▸ **Отрывок**:
####################
Но это была только прелюдия: уже надвигалась вторая туча — ещё темней, ещё страшней, ещё больше — сразу в полнеба. И она закрыла белое неподвижное облако против моего окна.
Вот она надвинулась, как шапку натянула на брови, метая молнии из очей. Полил ровный, тяжёлый, сильный дождь. Стало холодно и темно. И кажется: никогда уже не будет света, тепла, солнышка.
Но тут прямо на западе ярко улыбнулась светлая полоска неба. Зажглась как надежда, как ласковое обещание радости и счастья.
А молния слепит глаза, и гром грохотом тысяч каменьев рушится на голову.
Но вот всё тише гром, ослабевает дождь, небо становится как матовый колпак и постепенно всё ярче освещается с запада, где всё ещё улыбается солнечная полоска, хоть и затянутая лёгкой плёнкой облаков. Прошёл и этот дождь с грозой, но светлая полоска так и не погасла.
Вечер был тих и светел.
Ночью был дождь, а сейчас припекало.
Садились на землю бабочки: крапивницы, шашечницы, лимонница, махаон. Садились, раскинув несколько раз крылья, складывали их над спиной лепестками. Пили из крошечных лужиц. Пели, захлёбываясь от счастья, лесные коньки, звенели на берёзах и соснах овсянки; червонная иволга прилетела на мой свист и села совсем открыто на сухую берёзу.
Под полночь. Тёмная-тёмная ночь, и на юге, над концом озера полная луна в чёрном облаке — как в маске: в облаке две яркие прорези для глаз, снизу белое кружево света.
Штиль был полный. Солнце зашло при абсолютно чистом небе. Палевая заря скоро перешла в багряную. На северо-западе еще при полном дневном свете обнаружился тончайший серебряный серпик новичка. Постепенно — со все сгущающимися сумерками — он все светлел и сам начинал светить. По всему озеру были разноцветные светы и отсветы, тени и оттенки. Заливчик за Домовичами лежал серебряный как ртуть. Лес на северном и восточном берегу стоял торжественно-тёмный, удивительно ровный — как под гребенку подстриженный, — даже не зубчатый. «То не ели, не тонкие ели на закате подъемлют кресты» (Блок). Тёмные ели на острове Еловике, просвеченные зарей, чётко вычертили на ней каждую свою мохнатую ветвь.
Птиц не было на озере. Только в сырой низинке в кустах ив и ольх застрекотал, подражая оркестру кузнечиков, сверчок (камышевка) да пролетела к Еловику запоздалая чайка. С нашего полуострова доносился низкий, упругий свист погоныша.
Во втором заливе мы нашли уведённую несколько дней назад у нашей соседки-учительницы и затопленную здесь у берега лодку. Валя откачал её, и мы повели её на буксире домой. Время от времени она приближалась к корме нашей лодки, догоняла и словно с благодарностью совала мне морду-нос под локоть.
####################
▸ **Исходные записи**:
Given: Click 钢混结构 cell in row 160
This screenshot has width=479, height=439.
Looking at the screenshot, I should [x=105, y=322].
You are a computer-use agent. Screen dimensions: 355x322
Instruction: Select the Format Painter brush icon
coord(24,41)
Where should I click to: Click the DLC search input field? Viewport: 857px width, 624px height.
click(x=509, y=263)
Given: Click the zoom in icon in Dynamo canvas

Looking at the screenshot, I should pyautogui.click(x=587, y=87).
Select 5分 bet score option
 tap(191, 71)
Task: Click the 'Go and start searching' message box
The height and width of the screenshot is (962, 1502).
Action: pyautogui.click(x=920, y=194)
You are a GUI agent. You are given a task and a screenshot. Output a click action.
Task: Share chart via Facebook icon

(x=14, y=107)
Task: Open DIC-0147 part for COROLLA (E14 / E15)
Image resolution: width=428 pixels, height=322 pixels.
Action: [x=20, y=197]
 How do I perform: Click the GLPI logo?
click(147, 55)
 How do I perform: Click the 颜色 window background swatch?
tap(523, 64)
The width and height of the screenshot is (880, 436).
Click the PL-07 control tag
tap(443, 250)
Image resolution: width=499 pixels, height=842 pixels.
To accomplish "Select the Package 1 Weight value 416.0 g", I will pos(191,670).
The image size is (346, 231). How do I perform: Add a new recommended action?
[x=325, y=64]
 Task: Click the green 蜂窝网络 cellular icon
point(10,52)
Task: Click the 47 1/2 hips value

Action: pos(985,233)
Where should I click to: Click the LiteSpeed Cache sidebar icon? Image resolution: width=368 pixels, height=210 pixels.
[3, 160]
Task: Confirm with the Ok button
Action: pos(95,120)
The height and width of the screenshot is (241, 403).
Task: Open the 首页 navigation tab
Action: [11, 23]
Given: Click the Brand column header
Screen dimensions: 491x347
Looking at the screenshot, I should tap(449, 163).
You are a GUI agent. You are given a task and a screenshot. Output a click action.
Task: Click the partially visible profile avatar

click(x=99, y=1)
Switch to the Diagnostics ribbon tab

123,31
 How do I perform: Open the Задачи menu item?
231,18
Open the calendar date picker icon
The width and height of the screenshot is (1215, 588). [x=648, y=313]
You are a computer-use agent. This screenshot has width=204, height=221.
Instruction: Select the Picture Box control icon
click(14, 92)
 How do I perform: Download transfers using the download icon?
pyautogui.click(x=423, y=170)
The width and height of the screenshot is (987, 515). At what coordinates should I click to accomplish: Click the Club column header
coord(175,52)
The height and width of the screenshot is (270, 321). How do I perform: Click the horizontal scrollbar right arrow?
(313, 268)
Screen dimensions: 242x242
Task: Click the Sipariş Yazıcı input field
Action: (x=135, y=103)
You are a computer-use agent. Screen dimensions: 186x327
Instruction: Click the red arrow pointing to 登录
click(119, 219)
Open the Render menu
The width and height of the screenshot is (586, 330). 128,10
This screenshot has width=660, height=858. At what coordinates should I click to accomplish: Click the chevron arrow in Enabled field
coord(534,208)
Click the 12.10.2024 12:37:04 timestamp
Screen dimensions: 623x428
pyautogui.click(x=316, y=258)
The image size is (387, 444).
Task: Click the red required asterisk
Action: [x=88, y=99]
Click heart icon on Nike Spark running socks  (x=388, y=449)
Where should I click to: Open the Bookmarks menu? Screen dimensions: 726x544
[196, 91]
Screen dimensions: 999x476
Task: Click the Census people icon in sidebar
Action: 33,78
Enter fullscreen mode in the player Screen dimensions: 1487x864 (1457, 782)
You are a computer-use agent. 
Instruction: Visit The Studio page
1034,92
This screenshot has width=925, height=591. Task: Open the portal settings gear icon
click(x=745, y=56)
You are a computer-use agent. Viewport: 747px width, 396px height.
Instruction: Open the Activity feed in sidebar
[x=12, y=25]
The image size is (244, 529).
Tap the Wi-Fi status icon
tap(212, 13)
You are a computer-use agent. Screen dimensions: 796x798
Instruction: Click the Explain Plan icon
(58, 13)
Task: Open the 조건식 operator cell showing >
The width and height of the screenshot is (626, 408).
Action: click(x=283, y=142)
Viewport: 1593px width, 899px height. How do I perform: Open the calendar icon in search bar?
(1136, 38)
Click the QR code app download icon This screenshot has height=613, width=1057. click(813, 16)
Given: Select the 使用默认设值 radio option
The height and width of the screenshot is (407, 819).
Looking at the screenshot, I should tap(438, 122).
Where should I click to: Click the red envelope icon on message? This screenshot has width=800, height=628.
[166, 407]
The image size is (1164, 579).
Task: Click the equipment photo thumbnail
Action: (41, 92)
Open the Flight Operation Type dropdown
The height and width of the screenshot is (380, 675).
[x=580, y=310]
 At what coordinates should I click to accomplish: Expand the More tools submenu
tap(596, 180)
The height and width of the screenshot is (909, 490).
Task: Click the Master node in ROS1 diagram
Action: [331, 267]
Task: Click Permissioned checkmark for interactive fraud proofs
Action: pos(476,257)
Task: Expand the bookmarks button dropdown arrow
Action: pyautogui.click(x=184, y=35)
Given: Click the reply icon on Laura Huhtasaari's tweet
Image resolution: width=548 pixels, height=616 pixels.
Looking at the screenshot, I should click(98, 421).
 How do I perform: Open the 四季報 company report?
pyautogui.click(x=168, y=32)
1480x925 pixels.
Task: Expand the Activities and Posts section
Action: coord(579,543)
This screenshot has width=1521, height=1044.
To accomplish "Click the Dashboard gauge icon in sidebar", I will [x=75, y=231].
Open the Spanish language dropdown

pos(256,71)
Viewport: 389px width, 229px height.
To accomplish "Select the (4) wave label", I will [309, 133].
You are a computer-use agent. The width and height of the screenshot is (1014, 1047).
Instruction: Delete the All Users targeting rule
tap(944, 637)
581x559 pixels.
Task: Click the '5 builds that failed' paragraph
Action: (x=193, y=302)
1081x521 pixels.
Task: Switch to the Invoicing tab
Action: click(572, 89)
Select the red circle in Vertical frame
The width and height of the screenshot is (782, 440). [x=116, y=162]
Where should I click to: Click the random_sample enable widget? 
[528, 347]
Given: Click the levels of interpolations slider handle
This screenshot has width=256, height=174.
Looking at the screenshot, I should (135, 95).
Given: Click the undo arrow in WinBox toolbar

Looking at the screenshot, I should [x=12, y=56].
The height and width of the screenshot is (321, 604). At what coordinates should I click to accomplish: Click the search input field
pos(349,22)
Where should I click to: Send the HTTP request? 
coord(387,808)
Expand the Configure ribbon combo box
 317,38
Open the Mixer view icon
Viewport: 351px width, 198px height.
####################
▸ **Задание 1**: Какие бабочки садились на землю, согласно отрывку?
▸ **Задание 2**: Перепечатайте из записей строки, начиная со строки с «Given: Click the zoom» и заканчивая строкой с «tap(191, 71)». Обе эти строки тоже нужны.

▸ **Ответ 1**: Крапивницы, шашечницы, лимонница и махаон.

▸ **Ответ 2**:
Given: Click the zoom in icon in Dynamo canvas

Looking at the screenshot, I should pyautogui.click(x=587, y=87).
Select 5分 bet score option
 tap(191, 71)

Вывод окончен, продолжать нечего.